Narayana Kocherlakota is putting numbers on it.

The president of the Federal Reserve Bank of Minneapolis said Thursday the Fed should keep interest rates extremely low until unemployment reaches 5.5 percent.

So long as inflation doesn't rise above 2.25 percent, Kocherlakota said, the Federal Open Market Committee should promise to keep rates low until unemployment falls below the 5.5 percent target.

"As long as the FOMC satisfies its price stability mandate, it should keep the fed funds rate extraordinarily low until the unemployment rate has fallen below 5.5 percent," Kocherlakota said in a speech at Gogebic Community College in Ironwood, Mich. – a two hour drive east of Duluth.
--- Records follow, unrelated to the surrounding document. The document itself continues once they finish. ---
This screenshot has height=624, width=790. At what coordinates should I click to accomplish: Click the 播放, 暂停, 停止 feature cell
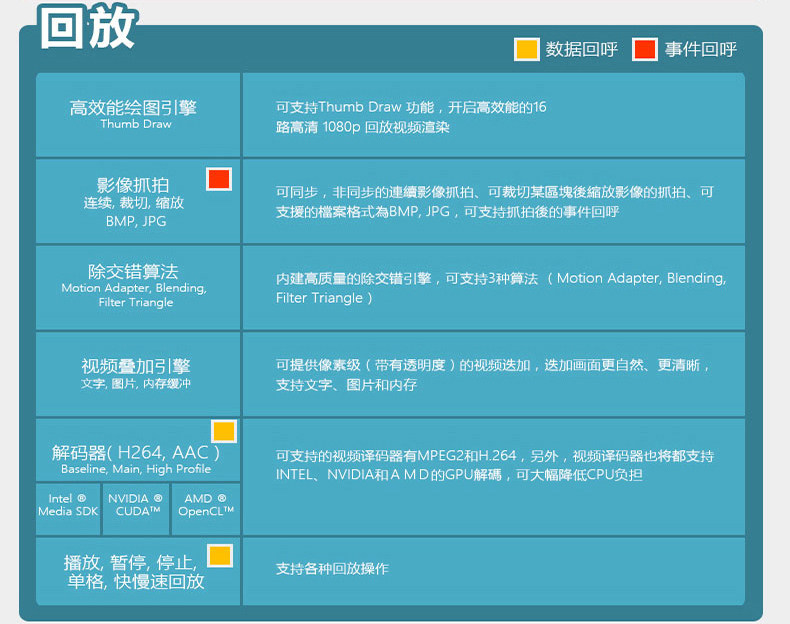point(138,571)
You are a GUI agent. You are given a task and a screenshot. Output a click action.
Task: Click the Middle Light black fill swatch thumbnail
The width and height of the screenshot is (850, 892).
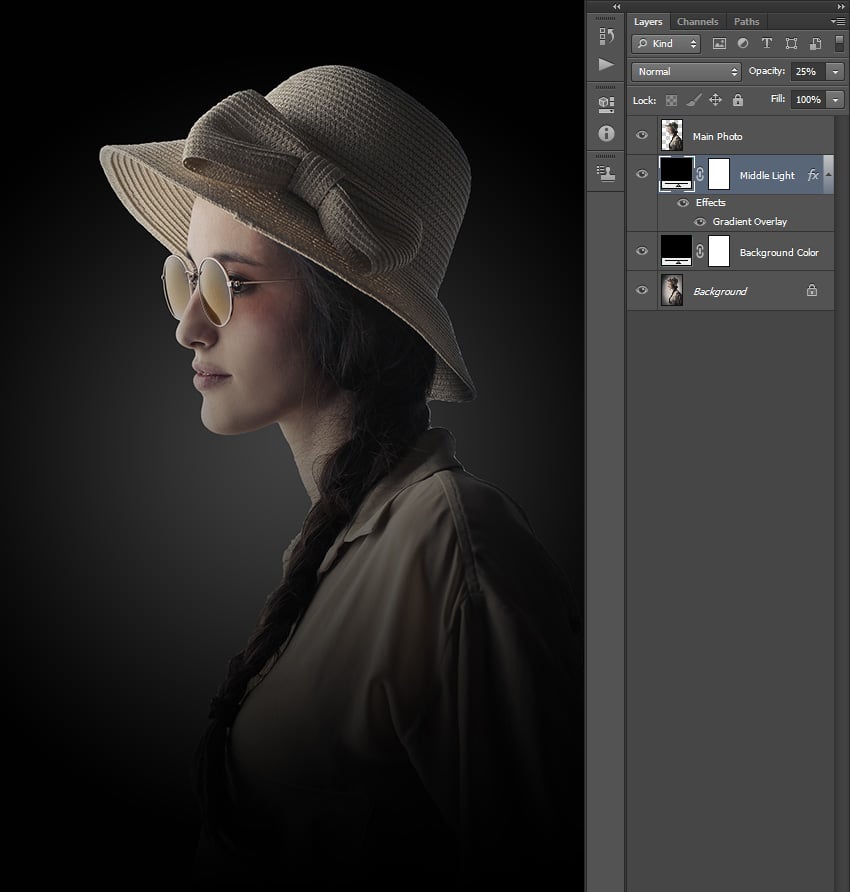coord(677,174)
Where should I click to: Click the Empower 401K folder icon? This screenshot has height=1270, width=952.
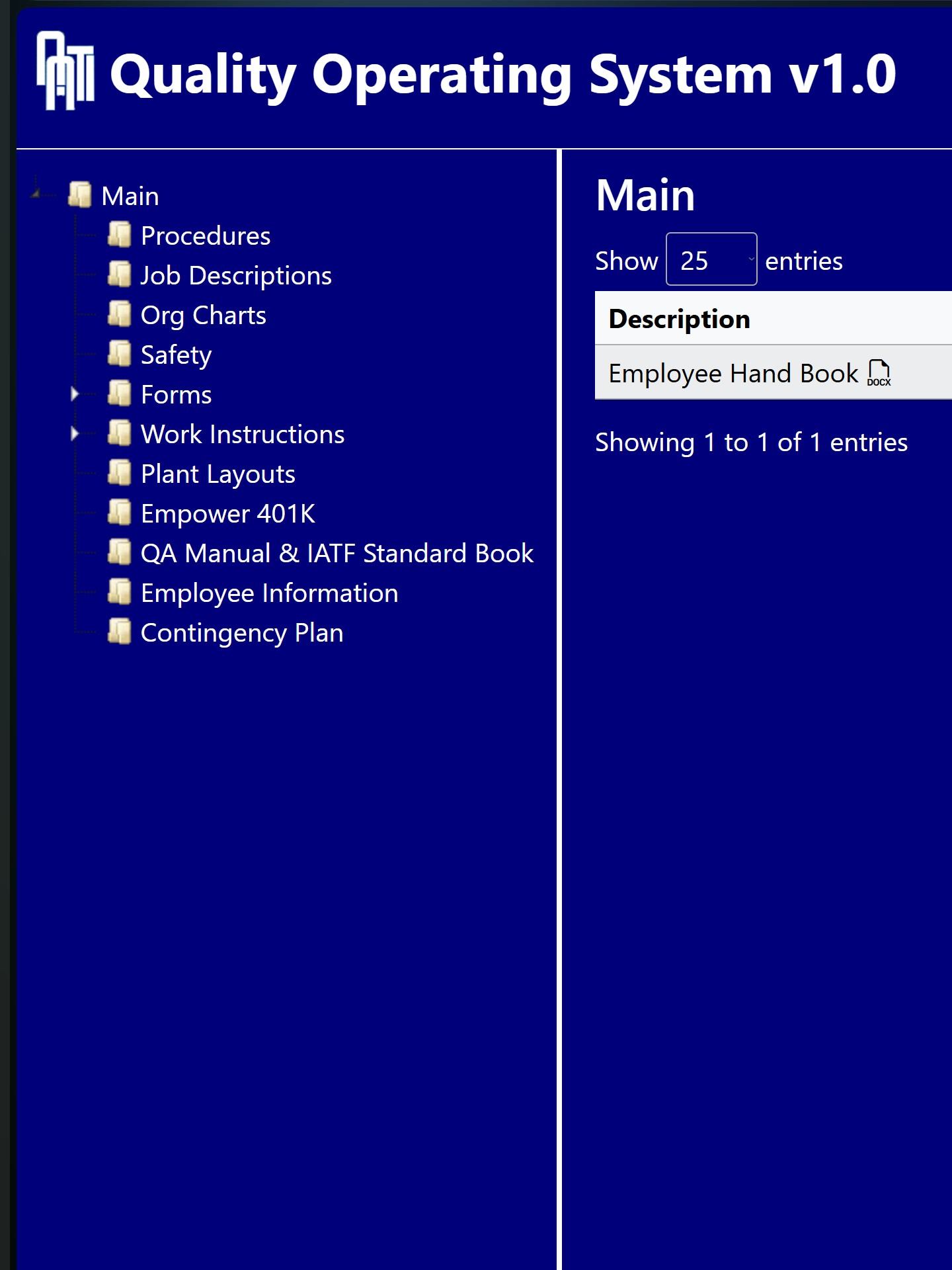click(x=120, y=513)
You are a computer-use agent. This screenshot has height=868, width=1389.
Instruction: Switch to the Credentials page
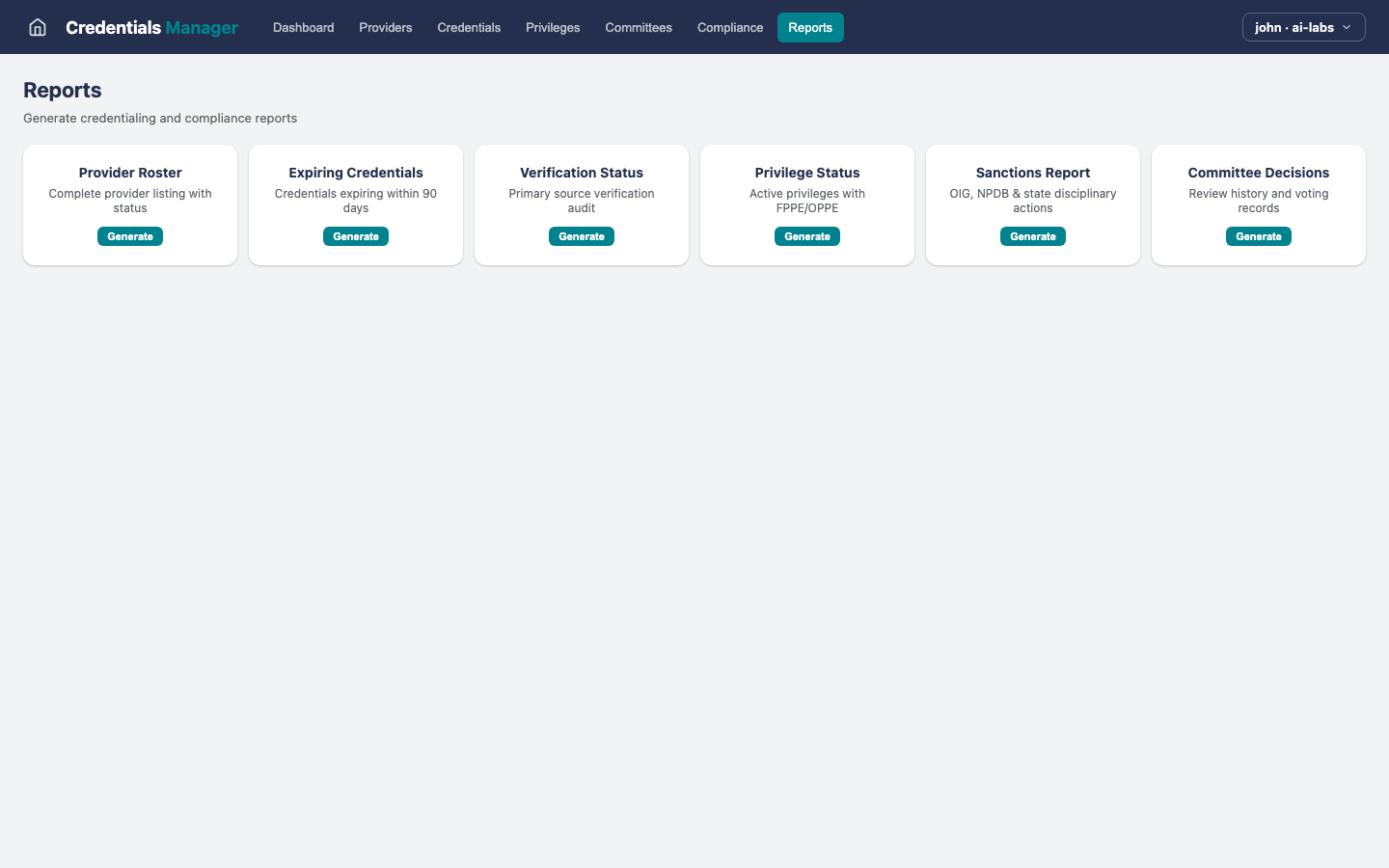[x=469, y=27]
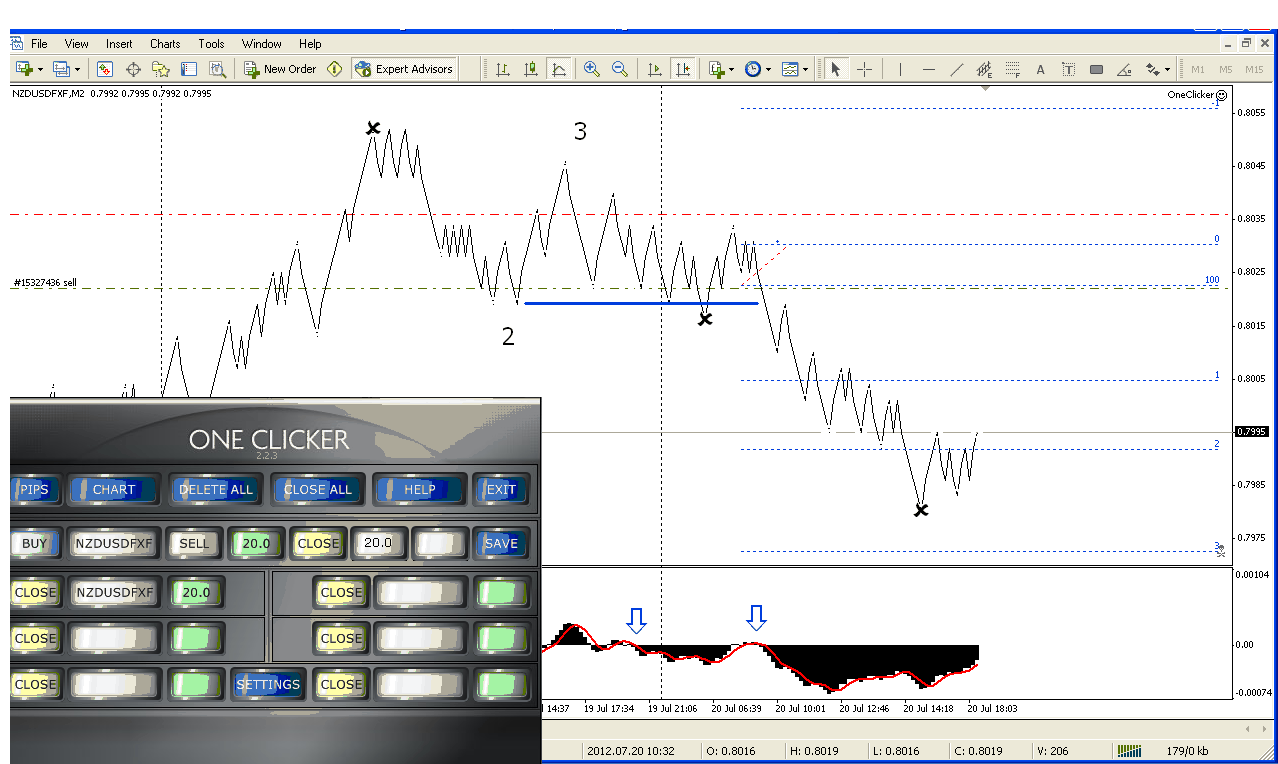Viewport: 1278px width, 764px height.
Task: Click the green 20.0 lot field beside SELL
Action: tap(256, 544)
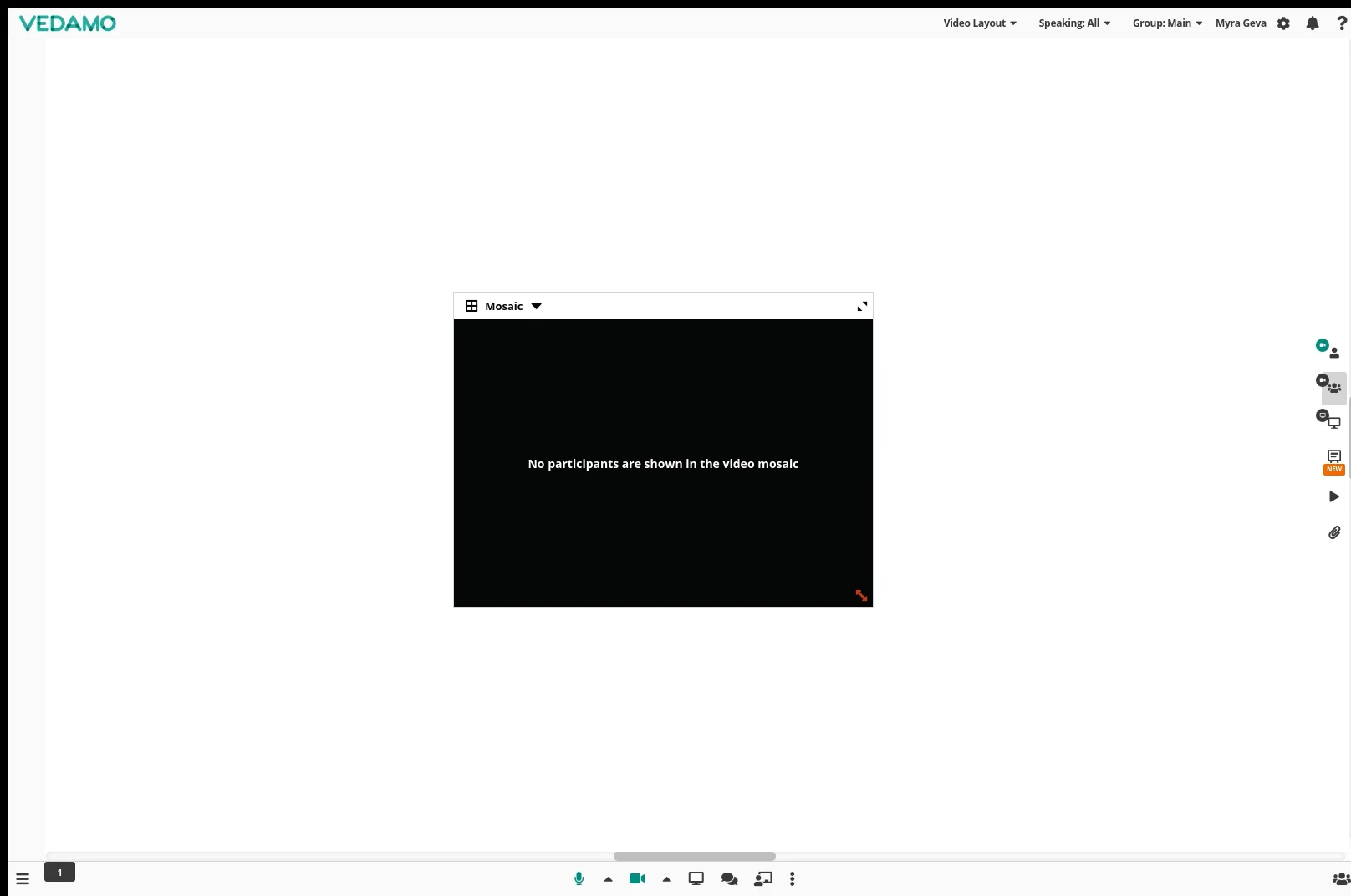Open the more options kebab menu

[791, 878]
Kocherlakota does not serve on the FOMC, though like Fed bank presidents, he attends the meetings.

The speech builds on the decision last week by the Fed to do a third round of quantitative easing, an effort to further dridown interest rates by buying long-term securities from banks. Fed Chairman Ben Bernanke said the central bank will work to keep interest rates low "for a considerable time after the economic recovery strengthens."

That phrase was important to economists and investors, because they interpreted it as an open-ended commitment to low interest rates, which are supposed to encourage lending and stimulate the economy.

Kocherlakota took it a step further on Thursday. He argued that if the public believes the Fed will start raising interest rates when unemployment falls below 7 percent, or even below 6 percent, people will be more reluctant to spend and the economy will recover more slowly.

He made a psychological argument: The lower the explicit target for unemployment, the longer the Fed will keep interest rates low, and the more comfortable people will be spending money. That, in turn, should help the economy recover faster, he said.

"The FOMC can provide more current stimulus if people believe that liftoff will be triggered by a lower unemployment rate," Kocherlakota said.

Kocherlakota's "liftoff plan" in part reflects the ideas of Chicago Fed president Charles Evans, who has advocated a similar plan.

The Ninth District of the Federal Reserve, of which Kocherlakota is president, covers Montana, North and South Dakota, Minnesota, northern Wisconsin, and the Upper Peninsula of Michigan.